Work began on the first phase of the new hospital in 1984 and it was handed over in 1988. However, because of the bleak national economic situation, patients did not move into the new 291-bed accommodation until 1992.

Prof Davis Coakley, a former consultant at St James’s and professor of medical gerontology in TCD, who served on the St James’s board with Howie, remembers him as a man of “great natural dignity”, who was highly respected by all who worked with him.

“He was a very good listener and when faced with complex problems and conflicts he did his best to be fair to all those involved. He was warm and friendly and he was quick to see the humour in a situation but he could also be a strong adversary, most particularly if he perceived that the interests of St James’s Hospital were at stake.”

Commitment and vision

People were inspired by his commitment and vision, Coakley adds, and he was widely acknowledged as the principal driving force behind the success of the modern St James’s.

Prof Thomas Mitchell, who succeeded Howie as St James’s chairman, paid tribute in the 2002 annual report to his “tireless work for the hospital”, describing it as “an inspiring example of a generous civic spirit and of the importance of voluntarism to the effective working of our public services”.

Howie’s third-level career began at the University of St Andrew’s in Scotland, where he graduated with first-class honours in zoology and stayed on to complete his doctorate in the study of invertebrates at its Gatty Marine Laboratory. When he was offered an assistant lectureship in zoology at Trinity College in 1953, he told his wife, Maimie, who was expecting their first child, that she would like Dublin because “it’s warm”.

* AVAILABLE DATA:
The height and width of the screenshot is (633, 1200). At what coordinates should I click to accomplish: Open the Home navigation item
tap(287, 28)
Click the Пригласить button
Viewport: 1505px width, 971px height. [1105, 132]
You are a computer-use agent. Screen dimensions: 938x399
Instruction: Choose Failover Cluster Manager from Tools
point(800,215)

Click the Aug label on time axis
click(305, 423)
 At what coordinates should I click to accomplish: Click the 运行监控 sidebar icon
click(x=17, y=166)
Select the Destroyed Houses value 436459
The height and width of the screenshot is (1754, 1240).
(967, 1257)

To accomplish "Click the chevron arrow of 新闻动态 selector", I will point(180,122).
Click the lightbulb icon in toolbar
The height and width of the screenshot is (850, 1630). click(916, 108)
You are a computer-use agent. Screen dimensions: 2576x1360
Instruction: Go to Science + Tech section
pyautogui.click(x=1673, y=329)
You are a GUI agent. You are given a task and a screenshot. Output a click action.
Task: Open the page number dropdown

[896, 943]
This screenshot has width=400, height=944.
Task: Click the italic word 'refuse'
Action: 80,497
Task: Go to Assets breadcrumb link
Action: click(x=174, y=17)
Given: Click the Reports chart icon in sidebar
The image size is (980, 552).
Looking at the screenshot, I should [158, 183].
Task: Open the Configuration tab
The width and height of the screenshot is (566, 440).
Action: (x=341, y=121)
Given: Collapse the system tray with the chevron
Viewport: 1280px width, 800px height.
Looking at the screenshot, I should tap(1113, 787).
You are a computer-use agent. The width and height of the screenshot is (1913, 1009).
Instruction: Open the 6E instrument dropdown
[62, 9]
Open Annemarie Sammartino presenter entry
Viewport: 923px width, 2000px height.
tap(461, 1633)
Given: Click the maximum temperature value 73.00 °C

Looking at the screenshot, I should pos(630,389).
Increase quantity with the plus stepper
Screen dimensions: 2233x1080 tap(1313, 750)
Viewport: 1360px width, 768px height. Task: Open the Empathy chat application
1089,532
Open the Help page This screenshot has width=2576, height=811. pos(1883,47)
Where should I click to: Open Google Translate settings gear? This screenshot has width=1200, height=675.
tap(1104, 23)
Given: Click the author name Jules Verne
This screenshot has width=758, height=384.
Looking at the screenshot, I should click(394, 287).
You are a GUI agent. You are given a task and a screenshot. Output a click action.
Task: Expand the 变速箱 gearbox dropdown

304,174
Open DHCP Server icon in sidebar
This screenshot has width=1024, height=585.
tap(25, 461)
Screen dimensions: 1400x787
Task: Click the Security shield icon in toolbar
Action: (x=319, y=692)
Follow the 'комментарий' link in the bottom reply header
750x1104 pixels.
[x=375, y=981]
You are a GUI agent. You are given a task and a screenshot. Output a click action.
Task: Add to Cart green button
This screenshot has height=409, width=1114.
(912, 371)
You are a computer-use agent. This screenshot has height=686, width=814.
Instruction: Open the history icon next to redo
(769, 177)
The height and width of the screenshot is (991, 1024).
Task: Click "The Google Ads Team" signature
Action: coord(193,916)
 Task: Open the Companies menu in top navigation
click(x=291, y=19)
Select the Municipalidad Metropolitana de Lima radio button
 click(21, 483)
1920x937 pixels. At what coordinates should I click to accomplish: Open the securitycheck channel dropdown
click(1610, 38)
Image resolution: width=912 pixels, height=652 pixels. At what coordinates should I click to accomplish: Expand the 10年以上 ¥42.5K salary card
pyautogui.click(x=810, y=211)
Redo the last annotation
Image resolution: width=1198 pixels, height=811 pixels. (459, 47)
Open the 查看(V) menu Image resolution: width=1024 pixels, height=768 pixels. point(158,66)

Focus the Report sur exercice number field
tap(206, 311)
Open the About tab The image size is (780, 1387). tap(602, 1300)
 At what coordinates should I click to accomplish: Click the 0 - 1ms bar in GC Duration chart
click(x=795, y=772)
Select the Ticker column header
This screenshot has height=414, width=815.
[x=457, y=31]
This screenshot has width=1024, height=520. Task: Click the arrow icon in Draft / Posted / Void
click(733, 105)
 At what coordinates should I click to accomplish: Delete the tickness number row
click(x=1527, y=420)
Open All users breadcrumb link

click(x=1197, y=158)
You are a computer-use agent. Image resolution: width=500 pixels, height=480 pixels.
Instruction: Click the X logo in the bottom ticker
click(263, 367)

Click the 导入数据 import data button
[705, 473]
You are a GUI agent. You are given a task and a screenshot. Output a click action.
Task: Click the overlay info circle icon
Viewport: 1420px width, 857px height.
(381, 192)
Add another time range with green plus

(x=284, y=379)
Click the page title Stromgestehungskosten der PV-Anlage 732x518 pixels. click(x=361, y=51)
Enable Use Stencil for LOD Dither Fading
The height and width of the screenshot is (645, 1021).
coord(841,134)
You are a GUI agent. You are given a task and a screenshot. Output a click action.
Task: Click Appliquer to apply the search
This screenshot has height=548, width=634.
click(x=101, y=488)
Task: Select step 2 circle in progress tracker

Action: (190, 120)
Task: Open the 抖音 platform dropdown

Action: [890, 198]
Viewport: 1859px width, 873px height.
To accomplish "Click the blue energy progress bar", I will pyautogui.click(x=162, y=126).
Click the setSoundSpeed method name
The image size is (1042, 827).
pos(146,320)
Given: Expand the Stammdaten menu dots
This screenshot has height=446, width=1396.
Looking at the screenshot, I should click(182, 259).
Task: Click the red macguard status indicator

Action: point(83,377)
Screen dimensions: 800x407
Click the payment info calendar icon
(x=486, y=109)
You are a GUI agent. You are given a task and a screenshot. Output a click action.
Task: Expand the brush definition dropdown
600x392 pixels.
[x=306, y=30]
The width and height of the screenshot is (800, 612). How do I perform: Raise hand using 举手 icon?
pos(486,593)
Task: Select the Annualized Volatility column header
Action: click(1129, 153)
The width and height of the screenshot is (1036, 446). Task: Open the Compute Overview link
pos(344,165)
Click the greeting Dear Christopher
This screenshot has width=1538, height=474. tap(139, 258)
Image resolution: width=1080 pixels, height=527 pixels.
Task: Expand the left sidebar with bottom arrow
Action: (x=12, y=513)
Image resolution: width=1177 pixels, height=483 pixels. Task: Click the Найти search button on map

* TASK 1:
Reproduce the St James's Hospital passage word for word, from "Work began on" to "worked with him.".
* TASK 2:
Extend the St James's Hospital passage, picking up right after its final sentence.

* EXERCISE RESPONSE 1:
Work began on the first phase of the new hospital in 1984 and it was handed over in 1988. However, because of the bleak national economic situation, patients did not move into the new 291-bed accommodation until 1992.

Prof Davis Coakley, a former consultant at St James’s and professor of medical gerontology in TCD, who served on the St James’s board with Howie, remembers him as a man of “great natural dignity”, who was highly respected by all who worked with him.

* EXERCISE RESPONSE 2:
He was referring to the city's slightly more temperate climate than that of their native Edinburgh, where they both grew up as only children. They met at the age of 15 when their respective single-sex schools collaborated for a musical performance. Asked to link arms during a rendition of All We Like Sheep Have Gone Astray from Handel's Messiah, it was a pairing that was to be inseparable and mutually enriching over the next 75 years.

Registrar

The Howies expected to stay in Ireland for about three years but they loved it so much here, they never wanted to leave. Having been elected as a fellow of Trinity in 1964, he became registrar of the college, during which time he was at the centre of negotiations to merge Trinity with University College Dublin – an initiative that was launched in 1967 by the then education minister Donogh O’Malley.

While the two universities successfully resisted the political pressure to become one, Howie was closely involved in streamlining of some subjects during the 1970s, with veterinary science being offered exclusively in UCD, while dentistry and pharmacy were assimilated into Trinity.

He was narrowly defeated in the 1974 election of provost by Prof FSL Lyons, who then appointed him as the college’s 60th vice-provost for the next seven years. An associate professor of zoology, Howie headed the department of zoology from 1988 until he retired on September 30th, 1994.

“His shrewdness, always touched with warm humanity, was ideal for running a large institution,” said Presbyterian minister Rev Denis Campbell in a tribute at his funeral. “He was a good team player and could negotiate his way around difficulties and obstacles, always with goodwill.”

His wide span of recreational interests, ranging from overseas travel, fly-fishing and golf, being a long-time member of Carrickmines Golf Club, to cricket, membership of the MCC at Lord’s, rugby and art, reflected his joyful embrace of life, at the centre of which was always his family.

Honorary degree

At the awarding of an honorary degree to Howie in Trinity in 1998, Prof John Luce’s citation outlined his achievements within the college before going on to talk about the “even loftier monument to his endeavours” being the extended St James’s Hospital complex, adding: “It was his sweat, and his tears, that won most of the victories.”

Ian Howie is survived by his wife Maimie, daughters Tricia and Lorna, five grandchildren, Dawn, Clare, David, Stuart and Mark, and four great-grandchildren, Joanne, Camilla, James and Eva.